This example showcase how to integrate data from S3 to Clickhouse in replication (CDC) modes:
- Via polling new files
- Via fetching new files notifications via SQS
-
S3: To prepare s3 backet use terraform provided within this example.
-
Transfer: An application that replicates changes from S3 to Clickhouse.
-
Clickhouse: An open source big data platform for distributed storage and processing.
-
Load Generator: To generate load we will load files to S3 via aws cli command.
- Docker and Docker Compose installed on your machine.
- AWS CLI here
- S3 bucket created via terraform here
-
Clone the Repository:
git clone https://github.com/doublecloud/transfer cd transfer/examples/s3sqs2ch
-
Prepare S3 Bucket:
terraform init terraform apply \ -var="bucket_name=MY_BUCKET_NAME" \ -var="sqs_name=MY_SQS_NAME" \ -var="profile=MY_PROFILE_NAME"
-
Access to Clickhouse: Access to ClickHouse via CLI:
clickhouse-client --host localhost --port 9000 --user default --password 'ch_password'
-
Seed S3 bucket with files:
#!/bin/bash export BUCKET=MY_BUCKET_NAME export PROFILE=MY_ACCESS_KEY for i in {1..10} do echo '{"id": '$i', "value": "data'$i'"}' > "file_$i.json" aws s3 cp "file_$i.json" s3://${BUCKET}/ --profile ${PROFILE} rm "file_$i.json" done
-
Build and Run the Docker Compose:
export BUCKET=MY_BUCKET_NAME export ACCESS_KEY=MY_ACCESS_KEY export SECRET_KEY=MY_SECRET_KEY export QUEUE=MY_SQS_NAME export ACCOUNT=MY_AWS_ACCOUNT_ID export REGION=MY_AWS_REGION docker-compose up --build
transfer.yaml
: Specifies the source (Mysql) and destination (CH) settings inside docker-compose
id: test
type: INCREMENT_ONLY
src:
type: s3
params:
Bucket: ${BUCKET}
ConnectionConfig:
AccessKey: ${ACCESS_KEY} # YOUR ACCESS_KEY
S3ForcePathStyle: true
SecretKey: ${SECRET_KEY} # YOUR SECRET_KEY
UseSSL: true
ReadBatchSize: 1000999900
InflightLimit: 100000000
TableName: my_table
InputFormat: JSON
OutputSchema: # Schema format, each item here will be resulted in clickhouse column
- name: id
type: int64
key: true # Will be included in clickhouse primary key
- name: value
type: string
AirbyteFormat: ''
PathPattern: '*.json'
Concurrency: 10
Format:
JSONSettings: {}
EventSource:
SQS:
QueueName: ${QUEUE}
OwnerAccountID: ${ACCOUNT}
ConnectionConfig:
AccessKey: ${ACCESS_KEY} # YOUR ACCESS_KEY
SecretKey: ${SECRET_KEY} # YOUR SECRET_KEY
UseSSL: true
Region: ${REGION}
UnparsedPolicy: continue
dst:
type: ch
params:
ShardsList:
- Hosts:
- clickhouse
HTTPPort: 8123
NativePort: 9000
Database: default
User: default
Password: ch_password
transformation: '{}'
type_system_version: 8
Once docker compose up and running your can explore results via clickhouse-cli
Exploring Results Verify Data in Clickhouse: Open the Clickhouse CLI and run:
SELECT count(*)
FROM my_table
It will prompt:
┌─count()─┐
│ 10 │
└─────────┘
If we add more files:
export BUCKET=MY_BUCKET_NAME
export PROFILE=MY_ACCESS_KEY
for i in {11..20}
do
echo '{"id": '$i', "value": "data'$i'"}' > "file_$i.json"
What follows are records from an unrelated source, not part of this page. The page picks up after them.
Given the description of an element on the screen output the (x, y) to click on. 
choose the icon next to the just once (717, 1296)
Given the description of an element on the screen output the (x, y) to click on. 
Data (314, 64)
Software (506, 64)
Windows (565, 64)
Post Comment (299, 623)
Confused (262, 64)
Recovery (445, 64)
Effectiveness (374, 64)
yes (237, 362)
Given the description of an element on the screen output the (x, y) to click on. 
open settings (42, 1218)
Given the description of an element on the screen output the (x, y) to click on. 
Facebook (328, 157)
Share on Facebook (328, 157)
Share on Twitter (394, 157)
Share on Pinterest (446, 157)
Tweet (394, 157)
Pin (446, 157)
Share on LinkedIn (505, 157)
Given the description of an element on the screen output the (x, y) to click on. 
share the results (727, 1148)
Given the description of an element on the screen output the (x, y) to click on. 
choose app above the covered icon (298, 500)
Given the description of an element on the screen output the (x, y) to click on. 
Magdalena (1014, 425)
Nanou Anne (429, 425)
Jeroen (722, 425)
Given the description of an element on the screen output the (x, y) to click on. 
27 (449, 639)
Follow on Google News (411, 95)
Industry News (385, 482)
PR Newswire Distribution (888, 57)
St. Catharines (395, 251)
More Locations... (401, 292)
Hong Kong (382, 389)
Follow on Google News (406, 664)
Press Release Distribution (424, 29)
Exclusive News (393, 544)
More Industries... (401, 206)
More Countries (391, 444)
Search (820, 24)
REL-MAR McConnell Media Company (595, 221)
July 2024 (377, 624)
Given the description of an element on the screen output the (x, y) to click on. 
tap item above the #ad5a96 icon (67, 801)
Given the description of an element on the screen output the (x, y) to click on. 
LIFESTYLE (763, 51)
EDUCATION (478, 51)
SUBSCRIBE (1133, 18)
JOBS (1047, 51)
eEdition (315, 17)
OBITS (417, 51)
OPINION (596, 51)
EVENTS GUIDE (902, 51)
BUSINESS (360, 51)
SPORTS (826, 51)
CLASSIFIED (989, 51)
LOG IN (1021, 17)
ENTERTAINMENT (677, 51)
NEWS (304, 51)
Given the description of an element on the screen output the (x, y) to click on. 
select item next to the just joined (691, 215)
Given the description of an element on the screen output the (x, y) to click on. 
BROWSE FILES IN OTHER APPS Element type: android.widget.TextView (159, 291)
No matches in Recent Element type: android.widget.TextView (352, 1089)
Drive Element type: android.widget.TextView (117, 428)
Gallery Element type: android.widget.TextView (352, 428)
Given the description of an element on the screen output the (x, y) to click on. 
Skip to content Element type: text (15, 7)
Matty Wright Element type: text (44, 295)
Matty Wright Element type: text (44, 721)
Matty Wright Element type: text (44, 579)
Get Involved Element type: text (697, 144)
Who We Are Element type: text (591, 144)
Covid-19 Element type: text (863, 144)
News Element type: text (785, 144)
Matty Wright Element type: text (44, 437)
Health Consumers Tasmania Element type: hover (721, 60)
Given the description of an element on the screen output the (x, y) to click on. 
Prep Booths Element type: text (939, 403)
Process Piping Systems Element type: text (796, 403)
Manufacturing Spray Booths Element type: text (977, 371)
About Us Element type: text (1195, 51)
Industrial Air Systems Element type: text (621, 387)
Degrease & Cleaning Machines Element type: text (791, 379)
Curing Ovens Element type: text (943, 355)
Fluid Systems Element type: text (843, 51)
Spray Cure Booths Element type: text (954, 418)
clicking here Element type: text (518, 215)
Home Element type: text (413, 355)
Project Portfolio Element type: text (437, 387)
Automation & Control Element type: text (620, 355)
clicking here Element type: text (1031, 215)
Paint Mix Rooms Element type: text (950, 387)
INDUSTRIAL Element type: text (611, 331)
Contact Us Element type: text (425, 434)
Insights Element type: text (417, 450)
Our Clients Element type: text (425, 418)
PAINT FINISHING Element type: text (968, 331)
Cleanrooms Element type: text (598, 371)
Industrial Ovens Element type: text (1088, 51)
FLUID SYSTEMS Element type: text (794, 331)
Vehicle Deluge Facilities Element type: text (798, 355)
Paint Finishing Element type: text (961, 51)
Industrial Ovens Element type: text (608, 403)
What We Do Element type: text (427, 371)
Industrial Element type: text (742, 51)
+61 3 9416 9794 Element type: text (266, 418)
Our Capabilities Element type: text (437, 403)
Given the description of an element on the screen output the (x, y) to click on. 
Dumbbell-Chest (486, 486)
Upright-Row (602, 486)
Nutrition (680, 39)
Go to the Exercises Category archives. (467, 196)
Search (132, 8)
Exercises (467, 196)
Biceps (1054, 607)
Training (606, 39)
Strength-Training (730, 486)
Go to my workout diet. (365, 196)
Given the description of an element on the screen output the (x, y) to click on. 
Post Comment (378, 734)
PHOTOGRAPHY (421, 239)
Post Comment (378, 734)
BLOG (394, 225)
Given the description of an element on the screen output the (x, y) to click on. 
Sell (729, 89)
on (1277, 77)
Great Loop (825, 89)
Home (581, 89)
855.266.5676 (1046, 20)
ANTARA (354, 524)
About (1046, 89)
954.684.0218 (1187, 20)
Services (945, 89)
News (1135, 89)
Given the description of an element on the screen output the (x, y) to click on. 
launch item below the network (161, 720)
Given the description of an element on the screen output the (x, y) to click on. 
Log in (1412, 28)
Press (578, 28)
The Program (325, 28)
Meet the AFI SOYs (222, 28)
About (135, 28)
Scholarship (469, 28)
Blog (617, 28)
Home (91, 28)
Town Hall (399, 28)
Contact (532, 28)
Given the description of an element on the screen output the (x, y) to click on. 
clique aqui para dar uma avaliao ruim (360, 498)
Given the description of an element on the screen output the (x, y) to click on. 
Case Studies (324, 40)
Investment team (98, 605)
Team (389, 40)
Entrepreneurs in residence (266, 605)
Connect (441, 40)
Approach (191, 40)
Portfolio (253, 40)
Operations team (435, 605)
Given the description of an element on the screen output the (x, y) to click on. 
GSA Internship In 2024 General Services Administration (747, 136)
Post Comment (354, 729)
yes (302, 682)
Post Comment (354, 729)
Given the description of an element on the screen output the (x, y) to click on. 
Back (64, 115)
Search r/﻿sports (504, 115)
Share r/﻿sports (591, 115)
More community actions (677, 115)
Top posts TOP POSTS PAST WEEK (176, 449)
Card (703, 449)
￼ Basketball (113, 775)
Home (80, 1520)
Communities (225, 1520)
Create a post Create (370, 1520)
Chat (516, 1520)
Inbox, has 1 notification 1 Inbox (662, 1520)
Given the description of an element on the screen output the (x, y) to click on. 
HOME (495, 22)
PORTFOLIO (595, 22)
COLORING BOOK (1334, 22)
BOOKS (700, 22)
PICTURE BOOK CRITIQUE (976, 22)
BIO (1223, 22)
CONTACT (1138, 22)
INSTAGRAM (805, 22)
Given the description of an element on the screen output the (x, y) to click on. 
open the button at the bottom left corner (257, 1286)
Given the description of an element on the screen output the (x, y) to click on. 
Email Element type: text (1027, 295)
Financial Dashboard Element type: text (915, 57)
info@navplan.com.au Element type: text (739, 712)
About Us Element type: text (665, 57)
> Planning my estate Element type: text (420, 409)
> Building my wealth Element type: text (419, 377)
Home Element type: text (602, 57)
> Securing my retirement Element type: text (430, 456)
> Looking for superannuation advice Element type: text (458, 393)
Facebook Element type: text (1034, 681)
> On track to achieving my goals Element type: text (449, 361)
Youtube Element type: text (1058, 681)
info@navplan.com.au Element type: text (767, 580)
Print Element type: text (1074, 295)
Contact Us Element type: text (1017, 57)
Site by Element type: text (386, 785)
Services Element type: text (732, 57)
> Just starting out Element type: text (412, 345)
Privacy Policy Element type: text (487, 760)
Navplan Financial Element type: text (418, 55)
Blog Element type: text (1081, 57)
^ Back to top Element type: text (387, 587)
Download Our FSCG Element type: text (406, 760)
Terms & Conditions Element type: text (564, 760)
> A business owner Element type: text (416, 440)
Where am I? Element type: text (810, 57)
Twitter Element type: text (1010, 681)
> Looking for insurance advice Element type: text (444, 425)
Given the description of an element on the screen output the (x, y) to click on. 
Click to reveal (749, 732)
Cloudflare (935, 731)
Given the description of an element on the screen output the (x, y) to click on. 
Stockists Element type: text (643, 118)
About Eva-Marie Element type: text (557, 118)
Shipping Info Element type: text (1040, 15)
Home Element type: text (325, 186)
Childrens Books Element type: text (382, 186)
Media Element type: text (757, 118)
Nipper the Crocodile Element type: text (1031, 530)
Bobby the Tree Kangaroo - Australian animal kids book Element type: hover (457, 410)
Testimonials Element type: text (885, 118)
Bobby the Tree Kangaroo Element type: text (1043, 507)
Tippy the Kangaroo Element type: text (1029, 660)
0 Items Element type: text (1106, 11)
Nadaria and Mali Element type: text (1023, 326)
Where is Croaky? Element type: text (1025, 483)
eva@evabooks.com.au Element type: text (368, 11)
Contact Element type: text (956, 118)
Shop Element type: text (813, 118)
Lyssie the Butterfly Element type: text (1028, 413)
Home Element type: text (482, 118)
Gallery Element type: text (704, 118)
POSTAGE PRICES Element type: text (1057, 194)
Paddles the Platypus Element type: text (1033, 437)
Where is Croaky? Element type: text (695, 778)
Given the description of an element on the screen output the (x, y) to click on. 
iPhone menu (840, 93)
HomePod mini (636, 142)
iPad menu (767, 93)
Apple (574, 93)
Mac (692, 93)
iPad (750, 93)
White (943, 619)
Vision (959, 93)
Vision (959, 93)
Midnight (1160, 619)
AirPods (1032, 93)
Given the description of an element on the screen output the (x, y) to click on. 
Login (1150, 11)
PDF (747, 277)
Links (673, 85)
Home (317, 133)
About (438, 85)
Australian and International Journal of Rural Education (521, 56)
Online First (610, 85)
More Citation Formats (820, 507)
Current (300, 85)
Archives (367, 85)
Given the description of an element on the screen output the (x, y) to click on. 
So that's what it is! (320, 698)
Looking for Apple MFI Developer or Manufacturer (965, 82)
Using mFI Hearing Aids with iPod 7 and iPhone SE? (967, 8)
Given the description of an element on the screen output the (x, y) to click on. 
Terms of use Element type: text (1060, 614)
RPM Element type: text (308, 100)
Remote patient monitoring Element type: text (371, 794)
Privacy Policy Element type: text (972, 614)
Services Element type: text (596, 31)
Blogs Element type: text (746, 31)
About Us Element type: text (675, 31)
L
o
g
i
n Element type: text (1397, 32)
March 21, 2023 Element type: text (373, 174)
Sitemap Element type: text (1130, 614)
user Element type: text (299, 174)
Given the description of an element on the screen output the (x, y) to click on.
aws s3 cp "file_$i.json" s3://${BUCKET}/ --profile ${PROFILE}
rm "file_$i.json"
done
It will automatically ingest 10 more files:
SELECT count(*)
FROM my_table
It will prompt:
┌─count()─┐
│ 20 │
└─────────┘
To stop the Docker containers, run:
docker-compose down
This example demonstrated setting up a CDC pipeline from S3 to Clickhouse using polling and SQS modes. It can be extended to handle large-scale data ingestion and complex transformations.